Он молчал.
Я доложил ведущему, что подбит, что молчит воздушный стрелок.
— Тяни до хаты, — ответил он тоном приказа.
В первые секунды я поверил было, что дотяну, но тут же почуял страшное несоответствие этого тона со своим положением — ручка и педали управления предательски проваливались, и тяжелая машина шла как бы сама собой, отдельно от меня.
Белая вода с широкой солнечной рябью была позади, внизу мелькали озера в желтых каймах камыша, потом пошли однообразные огнисто-зеленые волны соснового леса, и там, где они обрывались, начиналось белесое — рядками по ходу самолета — поле, а слева впереди вровень с берегами голубела река, и над ней горбился мост.
«Мост под охраной, — еще мелькнула трезвая мысль, — оттуда увидят, как я буду сажать «горбатого». Но садиться можно было только здесь, на поле, и сознание этого заставило меня забыть об опасности быть захваченным врагом и о боли, разламывающей плечо.
Каким-то чудом мне удалось рассчитать посадку прямо у среза бора, машина ударилась, и я почувствовал под собой дробную кочковатость земли. Но поле было слишком мало, и, прокатившись по сухой стерне метров сто, машина врезалась в частый березняк; с вынимающим душу треском ломались крылья, шасси тоже не выдержало, подломилось, и если бы не привязные ремни, я разбил бы лицо о приборную доску.
Надо мной с ревом кружились однополчане, и я знал, зачем они это делают — чтобы никого не подпустить ко мне, пока я не уйду в лес. Большего они сделать для меня не могли…

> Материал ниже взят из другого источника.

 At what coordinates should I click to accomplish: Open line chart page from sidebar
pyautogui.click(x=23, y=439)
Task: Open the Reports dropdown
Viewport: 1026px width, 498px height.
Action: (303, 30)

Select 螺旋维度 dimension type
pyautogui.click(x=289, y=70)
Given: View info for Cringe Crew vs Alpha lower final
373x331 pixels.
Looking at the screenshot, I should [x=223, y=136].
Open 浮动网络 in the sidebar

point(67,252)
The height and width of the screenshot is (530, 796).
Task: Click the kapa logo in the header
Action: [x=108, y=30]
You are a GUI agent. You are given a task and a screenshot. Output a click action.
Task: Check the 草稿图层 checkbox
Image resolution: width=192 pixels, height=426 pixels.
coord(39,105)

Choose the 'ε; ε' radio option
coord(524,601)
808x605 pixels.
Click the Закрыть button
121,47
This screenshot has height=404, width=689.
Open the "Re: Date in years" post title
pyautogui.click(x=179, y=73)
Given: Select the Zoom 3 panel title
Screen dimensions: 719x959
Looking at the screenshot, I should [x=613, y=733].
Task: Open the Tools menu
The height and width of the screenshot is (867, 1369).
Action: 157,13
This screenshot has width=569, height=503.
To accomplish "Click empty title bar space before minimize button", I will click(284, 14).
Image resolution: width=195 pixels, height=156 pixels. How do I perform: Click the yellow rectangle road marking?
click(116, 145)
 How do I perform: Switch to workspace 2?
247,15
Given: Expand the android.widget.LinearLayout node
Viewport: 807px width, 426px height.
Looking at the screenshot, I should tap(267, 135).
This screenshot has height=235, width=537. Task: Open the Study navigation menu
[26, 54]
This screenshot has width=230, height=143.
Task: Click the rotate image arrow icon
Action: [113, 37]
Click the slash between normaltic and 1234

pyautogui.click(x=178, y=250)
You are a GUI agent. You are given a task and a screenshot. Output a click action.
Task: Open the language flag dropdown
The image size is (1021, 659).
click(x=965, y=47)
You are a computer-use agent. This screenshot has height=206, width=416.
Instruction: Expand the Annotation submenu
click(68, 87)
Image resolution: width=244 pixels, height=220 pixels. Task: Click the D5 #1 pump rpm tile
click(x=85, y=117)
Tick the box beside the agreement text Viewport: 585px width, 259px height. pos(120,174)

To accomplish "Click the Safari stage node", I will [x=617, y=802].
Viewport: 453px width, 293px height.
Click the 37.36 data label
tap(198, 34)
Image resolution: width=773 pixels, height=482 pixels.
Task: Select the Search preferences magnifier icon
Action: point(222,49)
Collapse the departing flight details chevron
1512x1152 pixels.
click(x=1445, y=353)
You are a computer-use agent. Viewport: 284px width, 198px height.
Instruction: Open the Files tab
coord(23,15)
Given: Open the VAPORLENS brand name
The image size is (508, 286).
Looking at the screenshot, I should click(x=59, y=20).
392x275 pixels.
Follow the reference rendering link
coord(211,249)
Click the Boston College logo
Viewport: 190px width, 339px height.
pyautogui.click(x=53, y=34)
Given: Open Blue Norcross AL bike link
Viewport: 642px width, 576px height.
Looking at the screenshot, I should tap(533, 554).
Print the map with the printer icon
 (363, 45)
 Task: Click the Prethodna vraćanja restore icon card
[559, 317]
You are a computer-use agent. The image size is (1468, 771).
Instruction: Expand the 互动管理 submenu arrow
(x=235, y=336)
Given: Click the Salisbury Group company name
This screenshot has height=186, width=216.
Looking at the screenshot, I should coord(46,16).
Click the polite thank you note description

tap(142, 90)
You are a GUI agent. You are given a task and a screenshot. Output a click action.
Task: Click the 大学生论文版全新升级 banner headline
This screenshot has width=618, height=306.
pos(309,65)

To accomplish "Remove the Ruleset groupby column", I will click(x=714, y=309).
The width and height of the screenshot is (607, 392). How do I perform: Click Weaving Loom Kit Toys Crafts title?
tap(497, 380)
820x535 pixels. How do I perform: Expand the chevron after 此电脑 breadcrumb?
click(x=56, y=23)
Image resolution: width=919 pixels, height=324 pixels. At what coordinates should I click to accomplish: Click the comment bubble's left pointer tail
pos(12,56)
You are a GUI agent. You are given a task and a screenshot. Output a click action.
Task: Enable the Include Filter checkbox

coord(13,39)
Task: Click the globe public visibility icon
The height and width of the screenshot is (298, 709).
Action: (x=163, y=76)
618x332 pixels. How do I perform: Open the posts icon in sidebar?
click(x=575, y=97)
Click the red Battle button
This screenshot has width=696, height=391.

Голова Володи безвольно лежала на плече, горела рыжая шевелюра в закатном солнце. Но он еще дышал. Он умер там, в густом березнячке, одичавшем за войну в некошеной, свалявшейся траве, уже побитой первыми заморозками. Выбрав место почище, я похоронил его, еще найдя в себе силы вырыть неглубокую могилу попавшимся под руку ржавым осколком плужного лемеха.
И когда я это сделал, мутная пелена закрыла мне глаза, нестерпимая тошнота подступила к горлу, давили сухие спазмы. Судьбе было угодно дать мне время, чтобы я смог исполнить свой долг перед боевым другом. Неимоверным усилием воли я заставил себя подняться, не знаю, сколько мне удалось пройти — вот так, в горячечном дыму, натыкаясь на деревья, не соображая толком, куда и зачем я иду, — пока ноги у меня не подкосились и я не провалился во что-то вязкое и черное.
Я не сразу понял, что это кричат чайки.
Их голоса проступали во мне медленно, всплывали, возникая и пропадая, из какой-то пропасти. Прерывистый властный шум сопутствовал им, и из него вырывались резкие, отрывистые крики.
— Это кричат чайки, — спокойно убеждал тихий женский голос.
«Чайки, чайки, чайки…» — старался повторить мой рассудок шелестящее, ускользающее слово.
Я открыл глаза и тут же отчетливо, подробно увидел лицо женщины. Близко от меня были серые, в зеленую крапинку, глаза, они как бы узнавали меня, и тень тревоги, извечной женской тревоги, безуспешно скрываемой, металась в них, светлые волосы ниспадали по щекам, шевелились по-детски припухшие губы.
— Это кричат чайки, — разобрал я тихие убеждающие слова и снова услышал резкие, похожие на визг звуки, перебиваемые ломившимся откуда-то прерывистым шумом.
— Чайки… — с трудом произнес я.
— Чайки, чайки, — засветились глаза женщины, и я увидел перед собой белую эмалированную кружку, а в ней — белое, густое молоко.
И тогда придвинулась ко мне из невероятного далека, из-под Москвы, моя родная Лосинка, придвинулось тихое летнее утро с сырым от росы песком, с обступившими наш дом высокими темными елями, с мамиными грядками во дворе, испятнанными крупной красной клубникой. Вот сейчас я встану, выбегу за калитку, спущусь по тропинке, выбитой в плотной траве, к Яузе. Она курится легким туманом, и вода в ней теплая, парная в это летнее росистое утро… Не забыть бы только альбом и акварельные краски — мне даже их запах почудился, а воды в пузыречек я наберу прямо из Яузы…
С какой-то удивительной логичностью соединилось далекое подмосковное летнее утро с чисто побеленными стенами комнатки, в которой я лежал, с этой белой кружкой белого молока, с голубым квадратом окна и перечеркивающими его птицами снеговой легкости и белизны.
— Как я попал сюда?
Женщина протестующе качнула головой; она плохо, ломано, со школьным прилежанием говорила по-русски, и я смог только понять, что сейчас не надо ни о чем говорить, надо лежать, пить молоко и «выздоровлять».